I realise that your intentions are good but the whole idea of having a scientific forum here is to try to pin down a decent evidence base. Trudie Chalder and her friends and osteopaths and homeopaths and naturopaths will say exactly the same thing - that people make progress using their approaches.

As I pointed out at the NICE committee, if you look at the data from PACE it is pretty clear that it would be impossible for practitioners to be able to tell from routine practice which aspects of their care was beneficial and which was simply natural recovery. The picture is stark - any specific benefit looks tiny in comparison to what happens regardless.

As health care professionals were all want to believe that we are helping but we need evidence of that. What trial methodology has taught us is that you simply cannot do it from just muddling along with routine practice getting an impression this or that works. I used to do that as a physician forty years ago but I learned not to.

Gathering proper evidence for therapist-delivered treatments is very hard. As Keith Geraghty has pointed out we probably need completely new methods, distinct from standard trial format. But they are going to need to be more rigorous than for drugs rather than just 'clinical experience'. Lynne Turner-Stokes says that exercising should work for anything on the basis of clinical experience. In her position as Important Person she can just say that and be right - if we continue to muddle along without proper evidence.

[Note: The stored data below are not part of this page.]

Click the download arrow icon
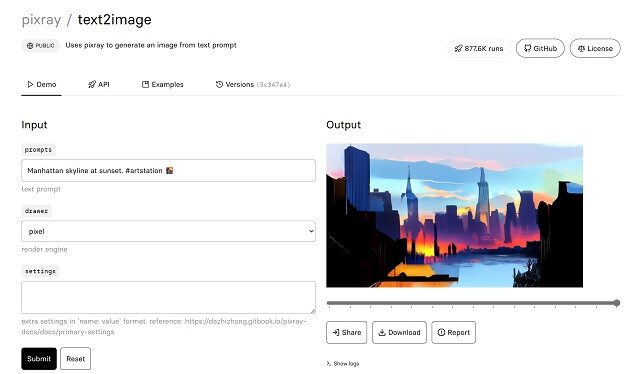640x374 pixels. click(382, 332)
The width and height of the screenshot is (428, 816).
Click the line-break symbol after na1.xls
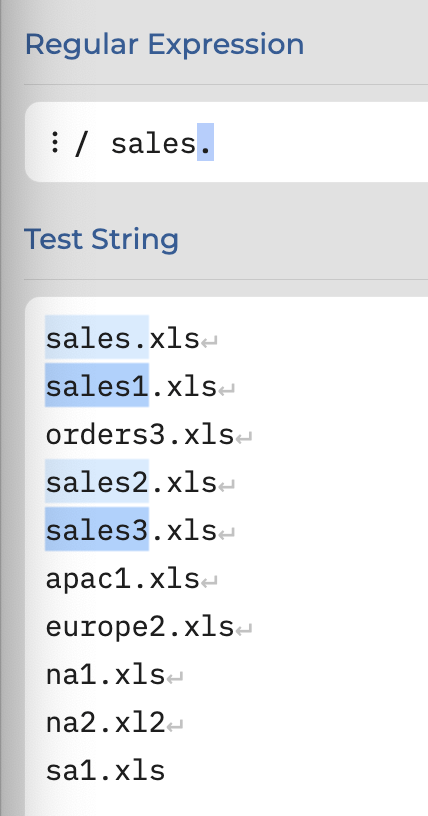coord(174,678)
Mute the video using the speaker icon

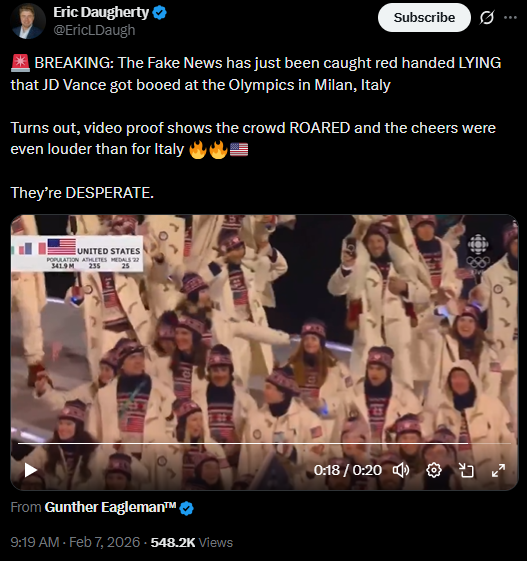click(401, 470)
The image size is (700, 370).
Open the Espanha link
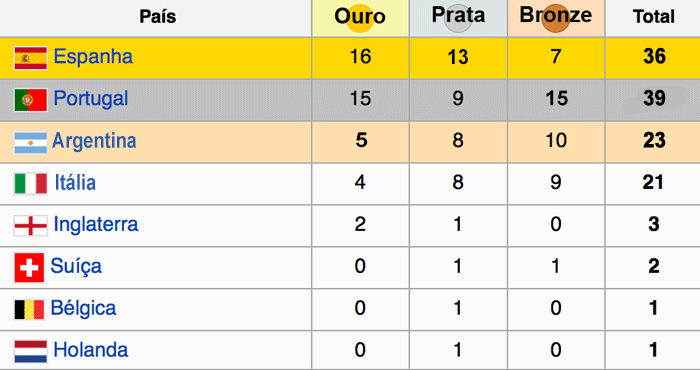(93, 57)
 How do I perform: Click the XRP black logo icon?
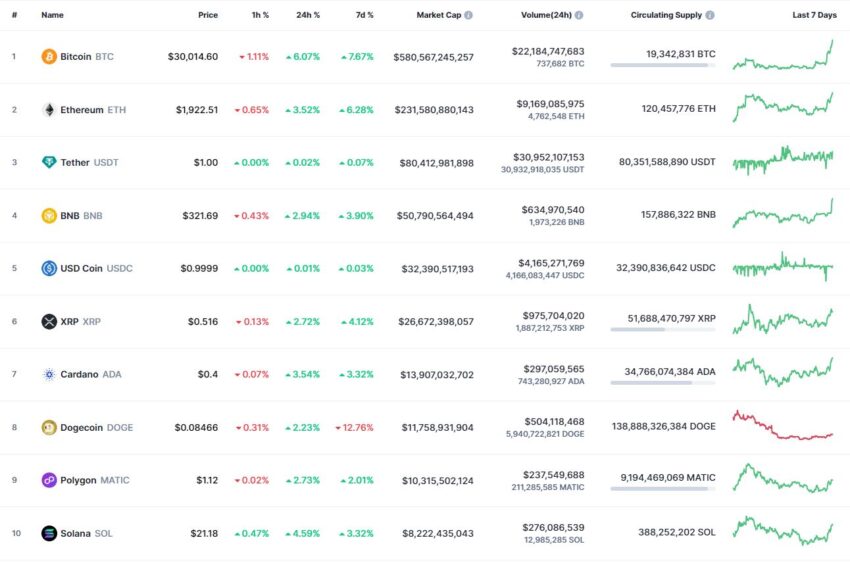coord(49,322)
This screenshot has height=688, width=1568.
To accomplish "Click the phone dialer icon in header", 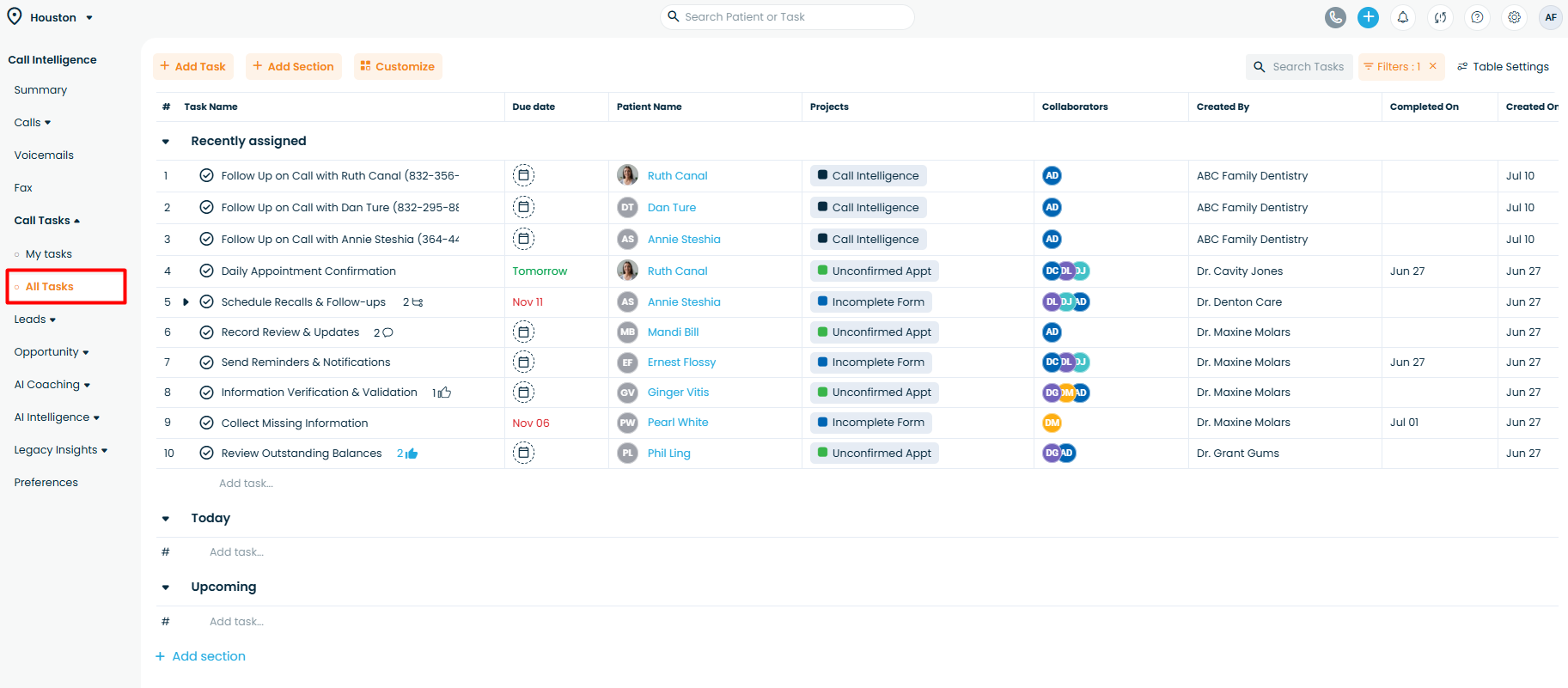I will [x=1335, y=17].
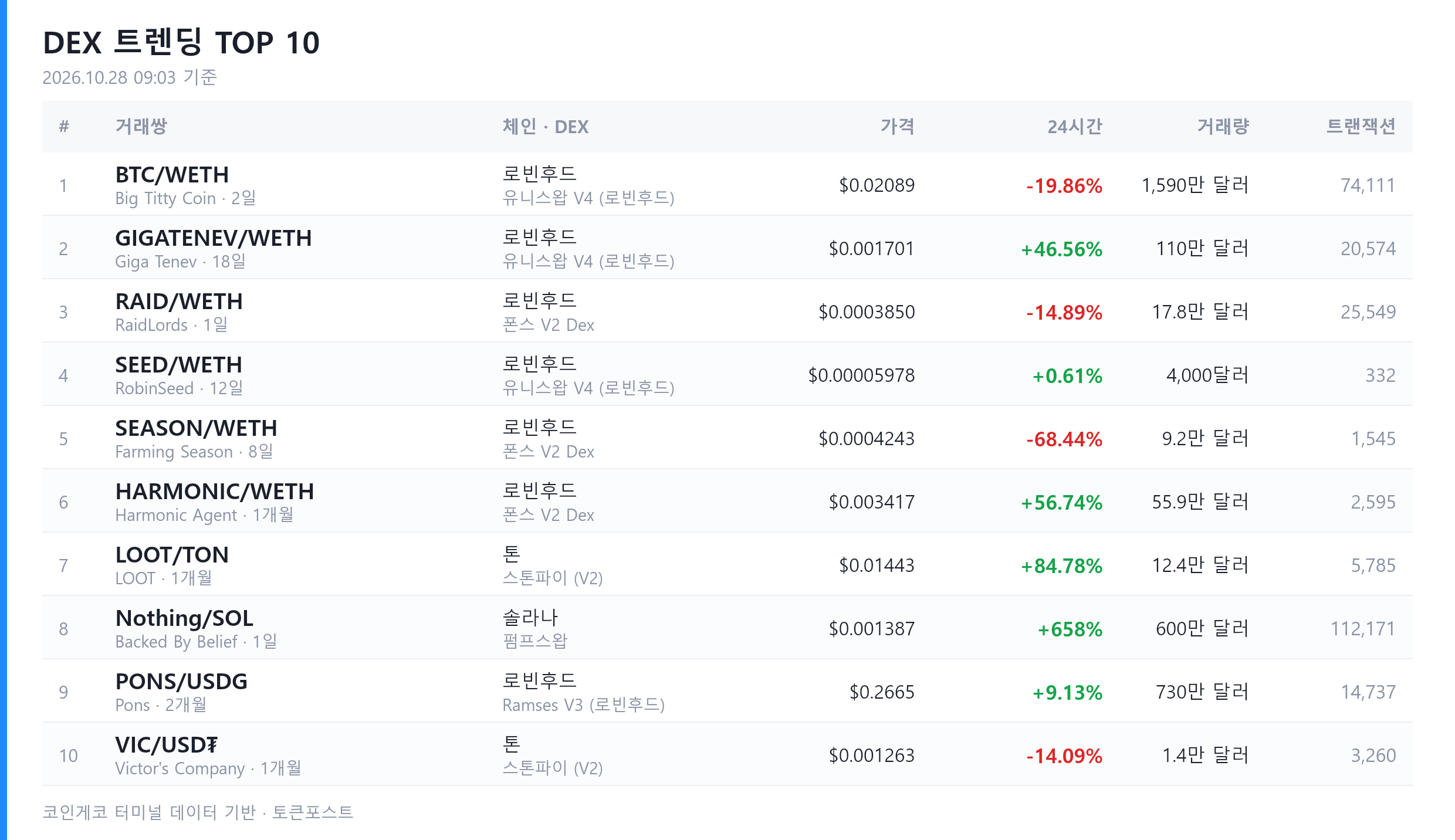Select the BTC/WETH trading pair

coord(172,175)
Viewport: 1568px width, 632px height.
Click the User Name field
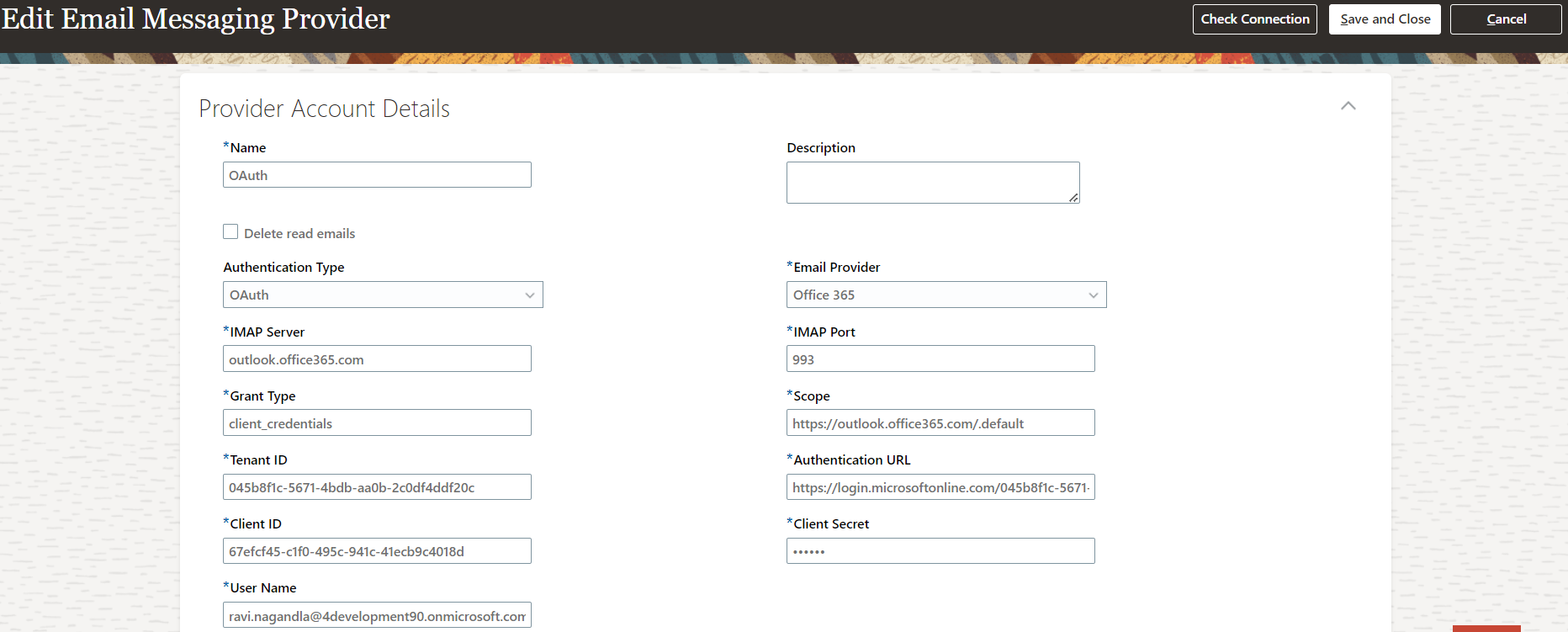(x=377, y=616)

I personally do not see any reason to think that any sort of increase in activity is an appropriate treatment for either ME or Long Covid. Once people are able to do more then they can if they want. I am afraid I don't go much for vague ideas like 'holistic approaches'. I think we need to be quite precise what it is we are wanting to achieve.

 

I'm not able to read the full text, but for people new to ME/CFS-like problems then even pacing would be a concept they would likely need help with adapting to. Though I agree that is probably more like illness management than rehabilitation. But they would desperately need help, so long as it is the right kind of help.

I also feel the word "rehabilitation" is ambiguous and interpretable in all sort of ways.